Futuristic circuit diagram centered on the Linux kernel with labels and checks.Background / Overview​

CVE-2024-45009 was disclosed as a bug in the Linux kernel’s MPTCP implementation that affects the path manager’s handling of the add_addr_accepted counter when processing RM_ADDR (remove address) and related subflow events. The net effect is a logic error where the counter may be decremented in situations where it should not be, a condition discovered partly through selftests and KASAN instrumentation during kernel testing. The issue has a CVSSv3 base score in the medium range and has been addressed in upstream kernel trees and in vendor kernel updates.
MPTCP is an extension of TCP that allows a single transport session to use multiple network paths simultaneously. It’s used in specialized networking scenarios (mobile aggregation, redundancy, multipath links in datacenter networks) and is included in mainline kernels when the feature is enabled at build time. Whether a given binary kernel image is vulnerable therefore depends on three independent factors:
  • whether the kernel version includes the upstream commit range with the vulnerable code,
  • whether the kernel was built with MPTCP enabled (CONFIG_MPTCP), and
  • whether the vendor has backported the patch into their kernel packages or shipped an updated kernel.

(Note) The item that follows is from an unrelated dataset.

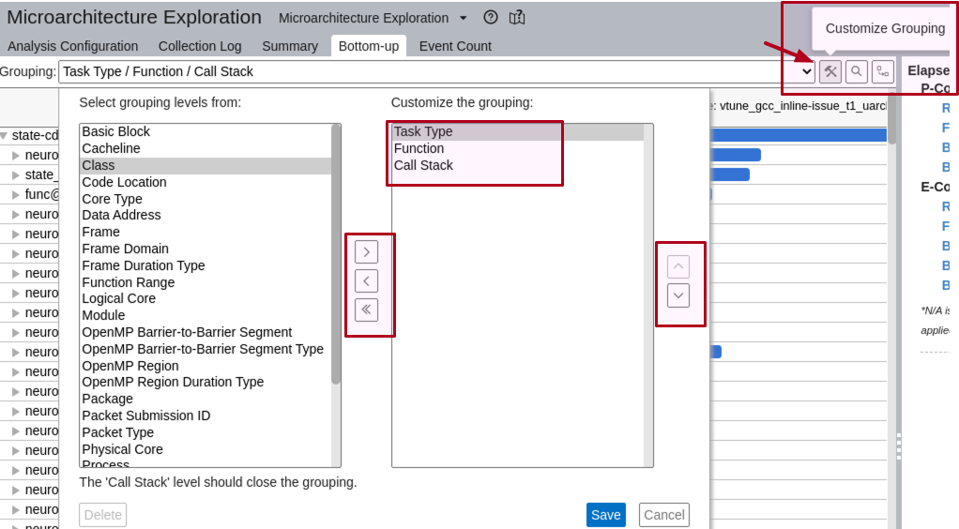Add selected level with right arrow button

[x=366, y=252]
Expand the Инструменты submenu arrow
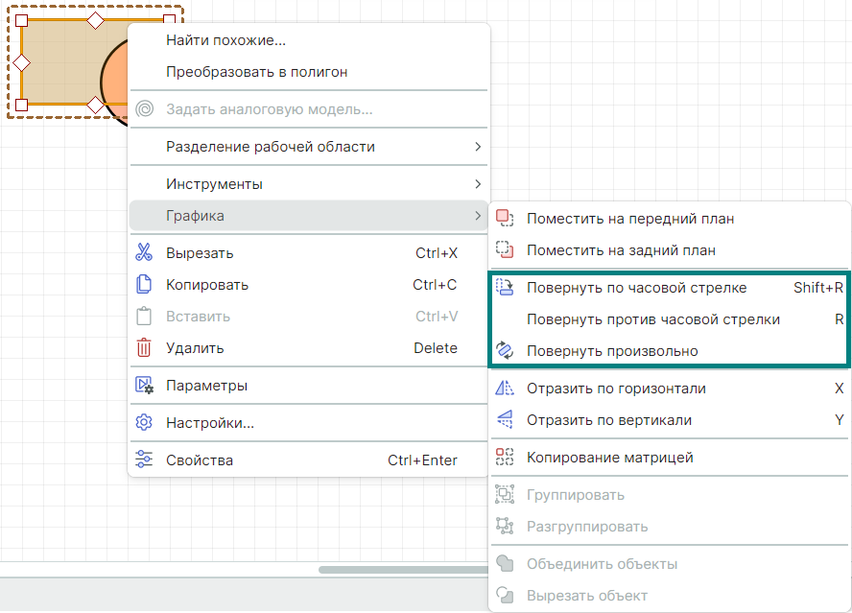Screen dimensions: 852x613 477,184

What Microsoft actually said — and how to read it​

Microsoft’s public advisory language for a number of Linux CVEs introduced during its VEX/CSAF rollout contains a specific FAQ-style paragraph: Microsoft confirmed that Azure Linux includes the implicated upstream component and therefore Azure Linux is “potentially affected,” and Microsoft committed to expand VEX/CSAF attestations if additional Microsoft products are later found to include the same open‑source component. That message is accurate and actionable for Azure Linux customers: Microsoft has completed inventory work for that product family and published machine‑readable attestations (VEX/CSAF) indicating the product’s status.
Crucially, the phrasing is scoped — it is not an assertion that no other Microsoft product contains the code. Vendors commonly start VEX/CSAF rollouts with a single product to establish high‑confidence, machine‑readable attestations before expanding to other product families. The consequence for defenders is clear: treat Microsoft’s VEX/CSAF attestation as authoritative for the named product (Azure Linux), and treat the absence of a published attestation for other Microsoft products as absence of attestation rather than definitive proof of non‑inclusion.

The technical reality: where the vulnerability lives and why that matters​

What the bug is, in practical terms​

  • The bug concerns the MPTCP path manager counter add_addr_accepted.
  • During a remove-subflow sequence (RM_ADDR followed by subflow closure), the counter could be decremented erroneously because the code assumed a matching MP_JOIN had created the subflow context earlier.
  • The patch added checks so the counter is decremented only for MP_JOIN-created attached subflows meeting specific conditions, eliminating the incorrect decrement path discovered by tests and KASAN instrumentation.

Where you’ll see the code: kernels, configs, and builds​

MPTCP is not a userland library you can update independently; it is compiled into or as part of the kernel. As a result, artifact‑level differences (distribution kernel vs. vendor kernel vs. WSL kernel vs. custom builds) determine whether an environment is vulnerable:
  • If CONFIG_MPTCP is set (built-in or module), the MPTCP subsystem and associated path manager code are present. If that kernel version falls within the affected upstream commit range and missing the upstream fix, the artifact is potentially vulnerable.
  • If CONFIG_MPTCP is not set in the kernel config used to build the artifact, the MPTCP code is absent and the artifact is not affected by this specific CVE.
Because Microsoft maintains multiple distinct Linux artifacts (Azure Linux distribution images, the WSL2 kernel builds, linux-azure kernels, AKS node images and Marketplace images), each artifact must be treated as a separate inventory item for MPTCP inclusion and for CVE mapping. Microsoft’s VEX rollout deliberately started with Azure Linux; that product was inventoried first.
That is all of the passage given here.